Jago barked a laugh. “Those two cows? Not likely. We just had a bit of a conversation and that was the end of it. Long time in coming, but it’s over now.”
“Wha’s going on, then?”
“Nothing, mate. Something went on long time ago, but that’s all finished. My work here is done.”
Jago passed Selevan and stepped up to the door of the caravan. He hadn’t locked it, Selevan saw, so there’d been no need for him to wait on the steps in the first place. Jago went inside and Selevan followed. He stood uncertainly just at the door, however, because he wasn’t sure what was going on.

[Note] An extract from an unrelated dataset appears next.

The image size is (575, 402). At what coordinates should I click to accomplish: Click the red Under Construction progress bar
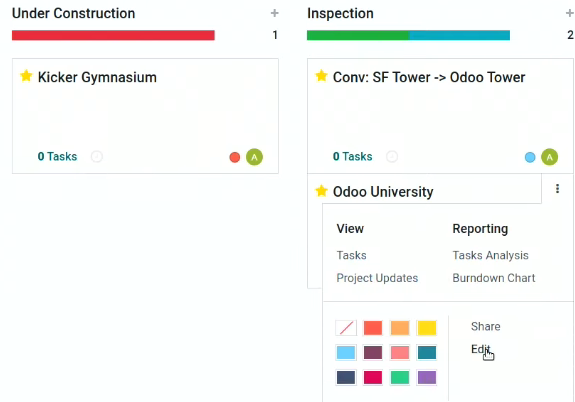tap(113, 35)
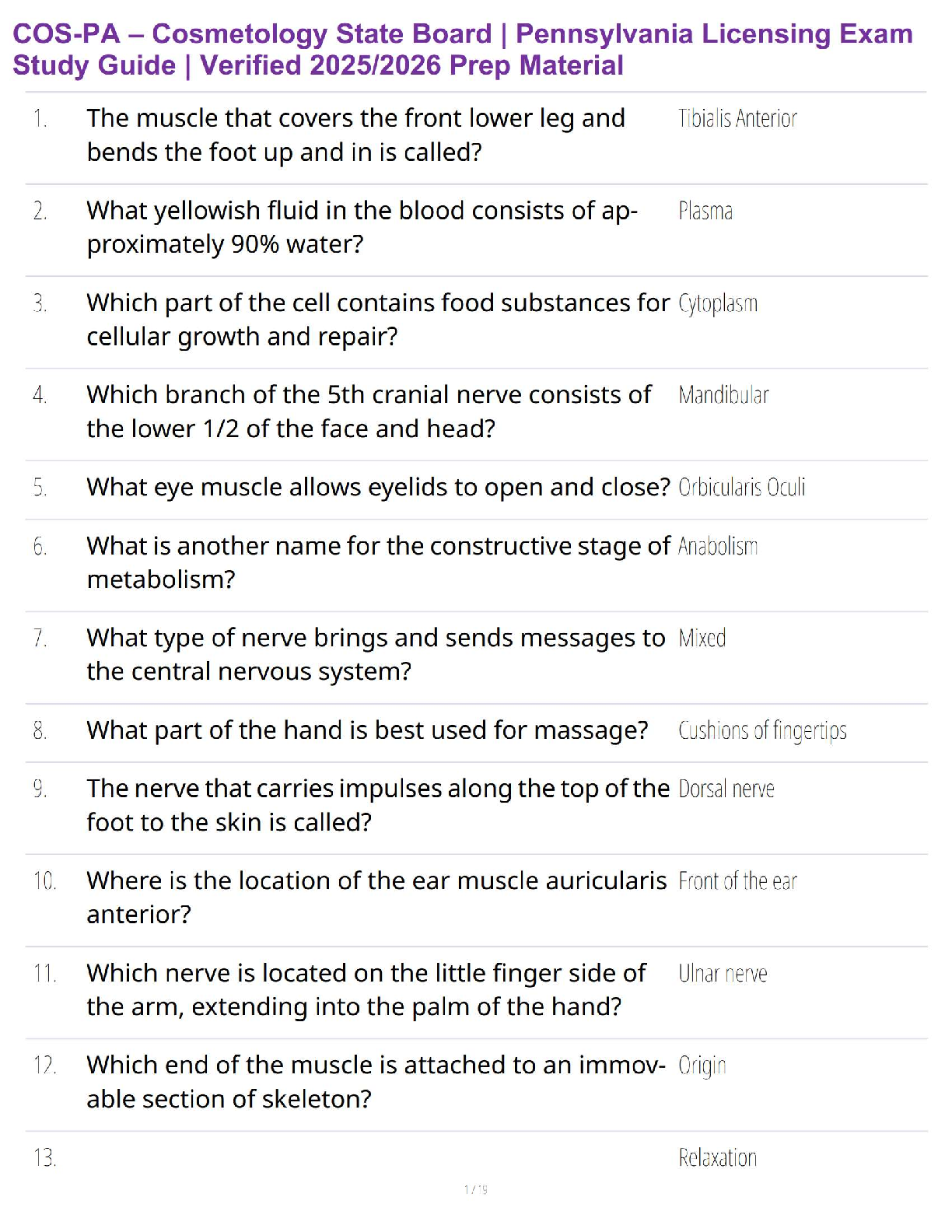Viewport: 952px width, 1232px height.
Task: Click the question about the 5th cranial nerve
Action: [x=369, y=411]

He said, “You made redundant, Jago?”
Jago had gone into the bedroom at the end of the caravan. Selevan couldn’t see him, but he could hear the noise of a cupboard opening and of something being dragged from the shelf above the clothing rail. In a moment Jago appeared in the doorway, a large duffel bag drooping from his hand. “What?” he asked.
“I asked were you made redundant. You said your work was finished. You been sacked or something?”
Jago looked as if he was thinking about this, which was strange as far as Selevan was concerned. One was made redundant or not. One was sacked or not. Surely the question didn’t need consideration. Finally Jago smiled quite a slow smile that wasn’t much like him. He said, “That’s exactly it, mate. Redundant. I was made redundant…long time ago.” He paused and looked thoughtful and next spoke to himself, “More than a quarter of a century,” he said. “A long time in coming.”
“What?” Selevan felt a restless urgency to get to the root of the matter because this Jago was different to the Jago he’d been sitting in the inglenook with for the last six or seven months, and he vastly preferred that other Jago, who spoke directly and not in…well, in parables or the like.
He said, “Mate, has something happened with them cops? Did they do something to…? You don’t sound like yourself.” Selevan could imagine what the cops might do. True, they’d been women, but fact was that Jago was an old codger round the same age as Selevan, and he was in poor condition for his years. Besides that, had they taken him to the station, there’d be blokes there-other cops-who could rough him up. And cops could rough one up in places where no evidence was left. Selevan knew that. He watched telly, especially American films on Sky. He’d seen how it was done. Bit of pressure on the thumbnails. Couple of sewing needles screwed into the skin. It wouldn’t take much on a bloke like Jago. Only…he wasn’t acting like a man who’d suffered some sort of humiliation at the hands of the cops, was he.